As bicycle advocates closed ranks in Washington D.C. last week to prevent Congress from gutting federal funding for pedestrian and bike trails, an obscure federal report emerged indicating those programs may have helped reduce cycling fatalities in 2009.

The report released by the National Highway Traffic Safety Administration (NHTSA) reported that 630 “pedalcyclists” were killed in 2009, down 12 percent from the 718 fatalities reported in 2008. The overall accident trend is also down two percent, with 51,000 cyclists injured in motor vehicle traffic crashes in 2009, compared with 52,000 cyclists injured in 2008.

The NHTSA figures are collected annually, but the 2009 data is the latest to be published by the government. It shows that cycling fatalities account for just two percent of all motor vehicle traffic fatalities and injuries, with the largest percentage of these accidents occurring during the daylight hours between 4 a.m. and 8 p.m. (29%).

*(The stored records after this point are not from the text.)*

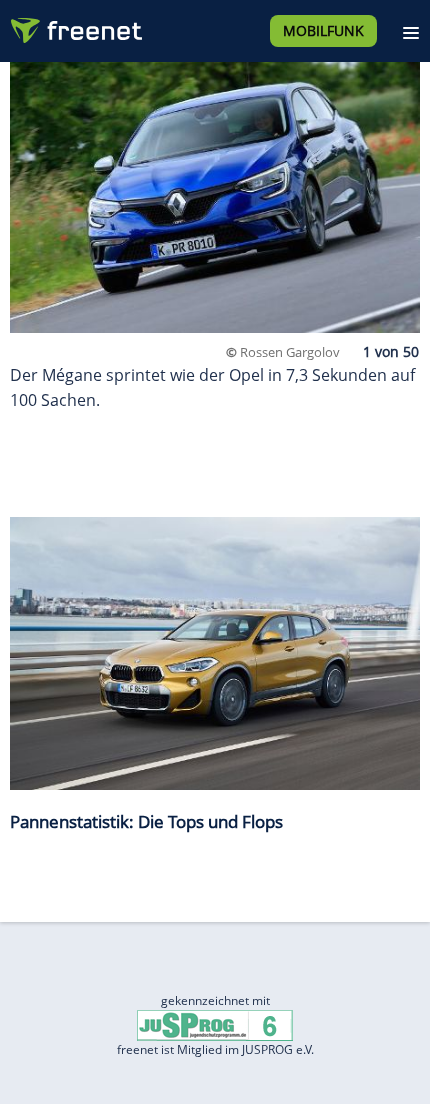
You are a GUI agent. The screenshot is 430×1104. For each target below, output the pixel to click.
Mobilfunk (323, 30)
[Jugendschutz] (215, 1024)
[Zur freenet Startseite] (74, 26)
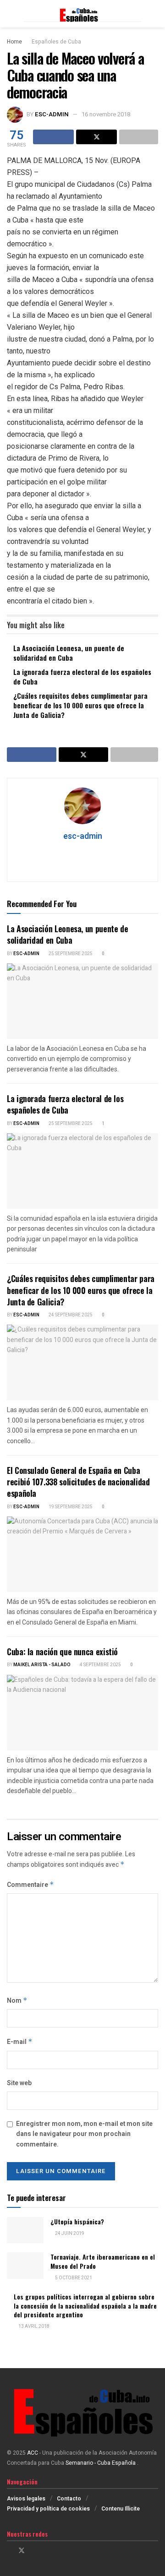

 Around 70 percent of fatalities in both 2008 and 2009 occurred in urban locations, with males making up the majority of this population (87%).
“We are in the position of hearing about accidents literally every day, so these new figures are somewhat encouraging,” said Edward Wimmer, founder of Road ID, which provides cyclists and other athletes with ID bracelets and publicized release of the report last week. “The data can be a bit hard to find, but we hope by bringing it to the attention of the bike community, we can add our voice to the critical need for bike safety in our national transportation planning.”